Ignorance is bliss Garry.  You must be ecstatic.

Supposing for the sake of argument that your grandmother had been tortured in a German concentration camp in WW II, and I decided to fly the Third Reich battle flag on a flagpole in front or my house - across the street from hers - would that still be nobody‘s business but mine?

Thousands of lives were lost in the US Civil War to ensure that the institution of slavery would perish from the North American continent, and that all men would live in freedom, equal under God.  That ideal has never been fully realized, but real men died in order to bring us closer to its ultimate fruition.

One can trivialize the racism of the Confederacy all they want by injecting bad 1970s TV shows into the conversation, but that‘s just a sign of intellectual bankruptcy.  On the other hand, if anyone can think of a legitimate reason why they should be permitted to display either a Third Reich flag or a Confederate flag outside of the realm of drama (motion picture, television or live theatre productions), historical preservation (museum displays, battle-re-enactments, living history events), please do so now.

I do not agree with censorship and believe in freedom of speech; that freedom comes with obvious limits as recognized by a moral society (child pornography, national security, slander, fraud and other offences to decency, justice or fairness).  We are, unfortunately, left to individual judgement on what may or may not be offensive.  I should think in some cases that judgement call is not as difficult to make as some persons - Garry included, apparently - would like to pretend.

If you tell me not to wear the colour blue because it offends your sense of Feng Shui, I will probably ignore you.  If, on the other hand, you tell me not to fly a flag symbolizing a regime guilty of promoting (and acting upon) race hatred or genocide, I like to think I would be inclined to respect your point of view.


----------



## combat_medic (4 Jan 2004)

Despite the freedoms of speech and expression in Canada, there are still certain limitations to what can be done in uniform. One kid in Shilo was wearing a t-shirt on his day off that said "Drunk chicks think I‘m hot." He was pulled aside by one of the Senior NCOs on base, made to remove, and was given a reprimand for it. Also, if you have certain racial or gang-related tattoos, you will not be allowed into the army in the first place.

Having a tattoo, sticker, or other insignia of a confederate flag displayed in uniform or on military property can be deemed offensive. The local harassment officer can make you take it off, or take it down. Even having such a symbol in a PMQ or shack is still within the jurisdiction of the QR&Os. 

Whether or not you have your own reasons for having it displayed, racially-oriented or not, if someone finds it offensive and complains about it, then you can be made to remove it. Fair or not, that‘s just the way it is.


----------



## Jarnhamar (4 Jan 2004)

Some people are terrified of the whole race issue. I got in a lot of hot water because i got what someone thought was a racist tatoo. It was a maple leaf inside a greatful dead head on my back shouler blade. They somehow believed it was racist and wanted me reprimanded. Thankfully someone above them told them to quit being a moron and the issue was dropped.  

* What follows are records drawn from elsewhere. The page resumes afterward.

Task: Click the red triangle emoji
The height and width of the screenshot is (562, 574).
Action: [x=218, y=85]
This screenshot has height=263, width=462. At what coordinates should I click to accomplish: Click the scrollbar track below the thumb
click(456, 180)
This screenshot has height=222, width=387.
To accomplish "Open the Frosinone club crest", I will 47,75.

Soon as someone mentions racisim and your ont he accusing end you better run to church and donate to the orphanage.


----------



## East Side Soprano (4 Jan 2004)

Very true Ghost, it‘s unfortunate that race has become such a major issue and many people feel intimidated because they fear that their actions may be perceived as racist.


----------



## humint (4 Jan 2004)

Sure, you can express your views all you want due to Charter of Rights and Freedoms, however there are limits. Basically, you can express your views just as long as you don‘t break any laws or contravene the Canadian Human Rights Code (i.e. promote genocide, hate, or any criminal offence). 

In our case, we also have to tip-toe through SHARP policies. 

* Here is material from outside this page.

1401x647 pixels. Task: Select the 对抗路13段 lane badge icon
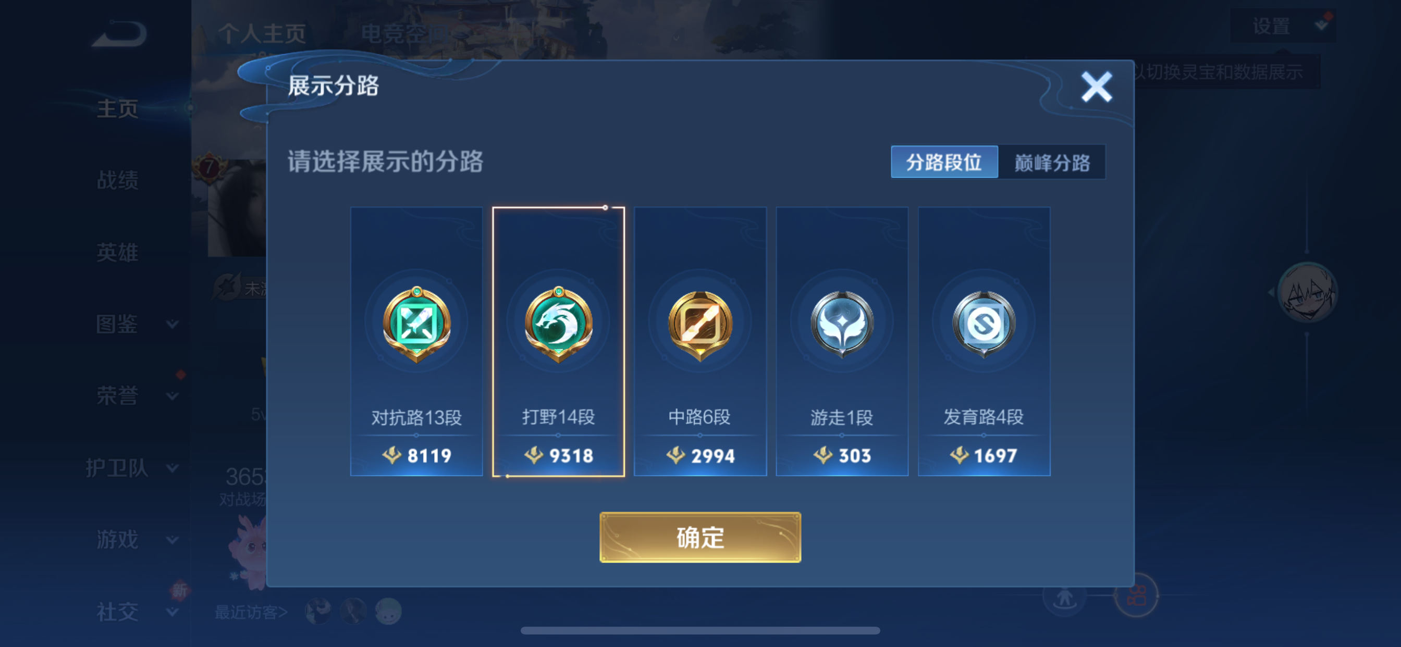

I‘m not saying that you can‘t put up the flag. But if you do, just be ready to defend your views. If they are not sound, be prepared to pay the price. 

This is not a philosophical debate on whether or not hanging the flag is morally right or wrong, but rather a realpolitik debate on what will happen if you hang it up in the shacks -- and that is, someone is bound to complain.


----------



## nbk (4 Jan 2004)

> Originally posted by combat_medic:
> [qb] Also, if you have certain racial or gang-related tattoos, you will not be allowed into the army in the first place.
> 
> (...)
> ...


Would you think people would find an  Iron Cross tattoo offensive? Its an old Imperial German army symbol, from the Napoleanic wars, although the nazi‘s did use a revised version. Basically I wan‘t to know if I would get chewed out for having it.


----------



## humint (4 Jan 2004)

I think you‘re playing with fire. Sure, you could say it‘s a Maltese Cross or something, and you may even get away with it. But, your real concern is not getting chewed out, but whether or not you will get kicked out of the Army for having offensive tats or symbols in your shacks.


----------



## humint (4 Jan 2004)

Here is some stuff that may help you:

 http://www.dnd.ca/admfincs/subjects/daod/5012/0_e.asp 

 http://www.dnd.ca/admfincs/subjects/cfao/019-43_e.asp 


EO 101.06
"12.	BODY TATOOS:

Members shall not acquire visible tattoos that could be deemed to be offensive (e.g., pornographic, blasphemous, racist) or otherwise reflect discredit on the CF."


----------



## Jarnhamar (4 Jan 2004)

My grandfather won an iron cross during ww2. I don‘t see what is so wrong with it. How is us wearing a germanish tatoo any different then an american or french one? We‘ve fought all 3 and worked with all 3 as well.


----------



## Garry (5 Jan 2004)

Michael,

Thanks for the cheap shot, I feel much better now.

You wrote:
"I do not agree with censorship and believe in freedom of speech; that freedom comes with obvious limits as recognized by a moral society.."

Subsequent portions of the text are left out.